───── Article ─────

16 February 2011

Obrigado Lisboa

Terreiro do Paco, Lisbon
Portugal was one of the last remaining territories in Western Europe that I'd not yet visited, but now I've finally corrected that long-standing error.  I can report that the corner of Portugal that I visited at the start of February was a real treat, and I can highly recommend taking a look yourself if you have the opportunity.  I confined my visit to a long weekend in Lisbon, seeking out closer-to-the-equator winter warmth  and hoping for plentiful doses of history and culture.  I was not to be disappointed.

Sexta-feira (Friday)

As I was flying on Easyjet to keep the costs down, the £83 return fare was very reasonable.  My outbound flight was from Luton, and I made my way by coach from Victoria to avoid the expensive train journey.  A couple of Portuguese girls, one with a heavy head cold, sat nearby and babbled and/or sniffed noisily en route, so I was able to pick up a little of the Portuguese accent, which is quite distinct from Castilian Spanish.  Sort of Russian-sounding influences in there somewhere.  The flight to Lisbon was a little over two hours, and crossed over the clear-skied north of Spain and the pretty wind turbine-flecked hills of Portugal on the way into the pretty capital.

At Customs the border officer was impressed with my new passport, showing off the hologram to her colleague.  I whisked through and out to the airport bus, which drops you in town in under half an hour for €3.50.  It was only the briefest of walks from the bus stop in Rossio square to my place of residence for the next three nights, the Lisbon Lounge Hostel, which is located in the heart of Lisbon's downtown Baixa district. 

Baixa - pronounced 'Bye-sha' - lies on the flat terrain between two proud hills, and is the site most strongly identified with the reconstruction of Lisbon following the calamitous earthquake of 1755.  A highly organised grid network of streets named after traditional professions was laid out, and the ruins replaced with a beautiful array of 18th century buildings linked with grand straight avenues.  The Lisbon Lounge Hostel is notable for regularly featuring in lists of Europe's top hostels.  It's in a great location and is very nicely kitted out, with numerous living areas to escape the crowds and plenty of comfy beanbags from which to admire the lively pop-art murals decorating the common areas.  And there was free internet and wi-fi, which I endeavoured to avoid during prime sight-seeing daylight hours!  
Lisbon Lounge Hostel mural
By the time I'd sorted out a bed (nodding approvingly at the individual lockers and handy pouch strapped to each bunk, so my glasses, mobile and water bottle could be close at hand despite having a top bunk), wandered around the waterfront as the sun set and eaten dinner, it was dark.  There was time for a further exploratory stroll, so I ventured along the Av. da Liberdade, a main shopping thoroughfare.  Small carts selling roasted nuts sent clouds of aromatic smoke billowing amongst pedestrians on their way home from the working week.  A surprising number of optometrists' shops indicated that Portuguese people must have rather poor eyesight or just be quite particular about their glasses.

───── Information shown ─────

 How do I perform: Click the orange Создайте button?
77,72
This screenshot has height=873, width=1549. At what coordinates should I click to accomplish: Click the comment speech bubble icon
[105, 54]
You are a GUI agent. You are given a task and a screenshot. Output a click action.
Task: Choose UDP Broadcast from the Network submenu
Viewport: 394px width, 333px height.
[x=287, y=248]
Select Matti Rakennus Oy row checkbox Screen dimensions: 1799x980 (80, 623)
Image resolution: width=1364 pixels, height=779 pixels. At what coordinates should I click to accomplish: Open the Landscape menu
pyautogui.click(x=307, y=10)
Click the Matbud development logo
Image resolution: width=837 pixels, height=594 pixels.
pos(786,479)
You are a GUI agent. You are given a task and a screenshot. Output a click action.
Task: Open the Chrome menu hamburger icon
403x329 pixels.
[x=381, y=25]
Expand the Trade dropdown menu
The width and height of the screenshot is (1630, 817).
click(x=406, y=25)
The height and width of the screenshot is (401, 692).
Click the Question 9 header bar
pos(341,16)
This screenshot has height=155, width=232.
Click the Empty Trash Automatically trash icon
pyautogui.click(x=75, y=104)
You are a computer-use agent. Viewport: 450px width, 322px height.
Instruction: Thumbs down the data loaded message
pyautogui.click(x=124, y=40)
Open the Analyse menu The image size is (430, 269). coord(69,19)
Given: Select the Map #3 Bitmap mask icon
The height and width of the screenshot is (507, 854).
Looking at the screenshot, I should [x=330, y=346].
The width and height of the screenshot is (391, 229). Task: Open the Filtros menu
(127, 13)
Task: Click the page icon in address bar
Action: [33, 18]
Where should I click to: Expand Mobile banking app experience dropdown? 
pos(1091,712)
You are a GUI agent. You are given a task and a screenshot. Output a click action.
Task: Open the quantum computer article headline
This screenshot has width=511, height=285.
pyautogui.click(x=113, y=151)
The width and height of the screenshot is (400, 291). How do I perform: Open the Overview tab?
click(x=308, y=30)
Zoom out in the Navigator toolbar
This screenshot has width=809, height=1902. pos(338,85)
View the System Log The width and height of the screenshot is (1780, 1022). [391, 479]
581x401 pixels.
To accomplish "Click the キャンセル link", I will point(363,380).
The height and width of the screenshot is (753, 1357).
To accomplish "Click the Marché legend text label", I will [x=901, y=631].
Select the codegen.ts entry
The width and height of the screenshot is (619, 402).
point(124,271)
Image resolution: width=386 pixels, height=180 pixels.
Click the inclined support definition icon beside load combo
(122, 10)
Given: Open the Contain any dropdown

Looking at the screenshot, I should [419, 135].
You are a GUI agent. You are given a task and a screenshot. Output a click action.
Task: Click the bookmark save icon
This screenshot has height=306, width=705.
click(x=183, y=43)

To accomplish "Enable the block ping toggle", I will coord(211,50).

─────

Given instruction 1
Translate this sentence from the Lisbon travel post into Spanish: "At Customs the border officer was impressed with my new passport, showing off the hologram to her colleague."
Given instruction 2
Turn the paragraph of the Lisbon travel post that begins "Baixa - pronounced 'Bye-sha'" into a short bulleted list that keeps its main facts.
The listing has nothing to do with the Lisbon travel post.

Task answer 1
En la aduana, la agente fronteriza quedó impresionada con mi nuevo pasaporte y le mostró el holograma a su colega.

Task answer 2
- Baixa, pronounced "Bye-sha," sits on flat ground between two hills.
- It is the area most linked with Lisbon's rebuilding after the 1755 earthquake.
- The rebuilding laid out a grid of streets named after traditional trades, with 18th-century buildings joined by grand straight avenues.
- The Lisbon Lounge Hostel often appears on lists of Europe's top hostels.
- The hostel is well located and well equipped, with many living areas, comfy beanbags and pop-art murals.
- It offers free internet and wi-fi, which the writer tried not to use during daylight sightseeing hours.